### Required tasks
- 1) Repeat the Mazama STEM&M article word for word, between "Andrew Raebel had" and "the science pathway.", inclusive.
- 2) Write the next part of the article about Mazama High School's STEM&M induction, beginning after its final sentence.

### Page text
---*---

Andrew Raebel had been planning to apply for Mazama’s STEM&M program since seventh grade, deciding it was the best way to meet his g oal of going to college.
“I’m not sure what I want to do,” he said, “but it’ll probably be something in the sciences.”
Raebel on Wednesday was among 40 Mazama High School freshmen inducted into the school’s STEM&M program, which partners with Oregon Institute of Technology so students can study specific academic pathways in science, technology, engineering, math and medicine.
Raebel chose the science pathway.
The students were called up in groups, shaking hands with school board members, district administrators and Oregon Institute of Technology officials, before sitting at a table in front and signing their contracts. Parents crowded into the school’s library to watch the induction ceremony and take photos.
“I am so proud of them,” said Jannette Lewis, the mother of twins Zoe and Xander Lewis. Both students signed STEM&M contracts on Wednesday. “They’ve been through a lot and have put a lot of effort into this.”
To apply, students had to submit transcripts, three letters of recommendation and an application essay. Mazama staff graded applications using a 240-point rubric. Students who scored 85 percent or higher were invited to join the STEM&M cohort. This year, of 48 applications from the freshman class, 40 students were accepted into the program.
“This is the largest group so far and is representative of the high level of achievements and dedication of this incoming class of 2022,” said Laura Nickerson, a Mazama teacher and STEM&M advisor. “It’s also the first year we have seen a large number of students transfer to Mazama for possible admission into STEM&M, many of whom were successful in gaining acceptance.”
After the ceremony, Andrew Raebel posed for photos with fellow STEM&M inductees Yuliana Cruz and Aidan Kindt.
Cruz wants to be a veterinarian someday, and the 15-year old Mazama High School freshman decided the school’s intensive STEM&M program was the best way to reach her goal.

---*---

### Records shown
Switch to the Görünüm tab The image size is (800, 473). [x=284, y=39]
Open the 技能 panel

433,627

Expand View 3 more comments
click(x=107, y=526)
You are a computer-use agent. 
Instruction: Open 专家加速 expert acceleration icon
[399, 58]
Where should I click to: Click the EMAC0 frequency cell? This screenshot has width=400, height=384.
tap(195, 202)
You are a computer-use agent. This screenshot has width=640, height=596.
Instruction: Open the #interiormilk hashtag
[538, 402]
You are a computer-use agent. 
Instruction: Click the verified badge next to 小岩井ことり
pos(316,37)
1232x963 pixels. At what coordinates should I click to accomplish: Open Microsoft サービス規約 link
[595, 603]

---*---

### Solved tasks
- 1)
Andrew Raebel had been planning to apply for Mazama’s STEM&M program since seventh grade, deciding it was the best way to meet his g oal of going to college.
“I’m not sure what I want to do,” he said, “but it’ll probably be something in the sciences.”
Raebel on Wednesday was among 40 Mazama High School freshmen inducted into the school’s STEM&M program, which partners with Oregon Institute of Technology so students can study specific academic pathways in science, technology, engineering, math and medicine.
Raebel chose the science pathway.

- 2)
“I like science, and I applied to STEM&M hoping to see more options,” she said. “I hope to be vet one day.”
Her older sister, junior Mariana Cruz, is in her second year of STEM&M. She also takes health occupation courses at Mazama and has earned her CNA (certified nursing assistant).
“It’s very hard,” Mariana said of STEM&M curriculum. “My advice would be to ask questions when you have questions. Don’t be shy. And don’t stress; help is always there.”
At the induction ceremony, students signed STEM&M contracts stating they will keep their GPAs at a 3.0 or greater, take four credits of pathway coursework while at Mazama and take 10 STEM&M Oregon Institute Technology credits. Students chose a pathway (science, technology, engineering, math or medicine) and receive their STEM&M shirt.
“We outline our expectations of them, including how they will need to participate in a wide variety of outside STEM&M activities -- we call them STEM&M points,” Nickerson explained. “We treat it like an athletic signing day where kids come up and sign and get their photo taken.”
There are a wide variety of perks that come with being a STEM&M student, Nickerson said. STEM&M students receive a chromebook for as long as they are in the program, $9,500 in scholarship funds from OIT, preferential selection into some of OIT’s competitive programs and recognition at graduation.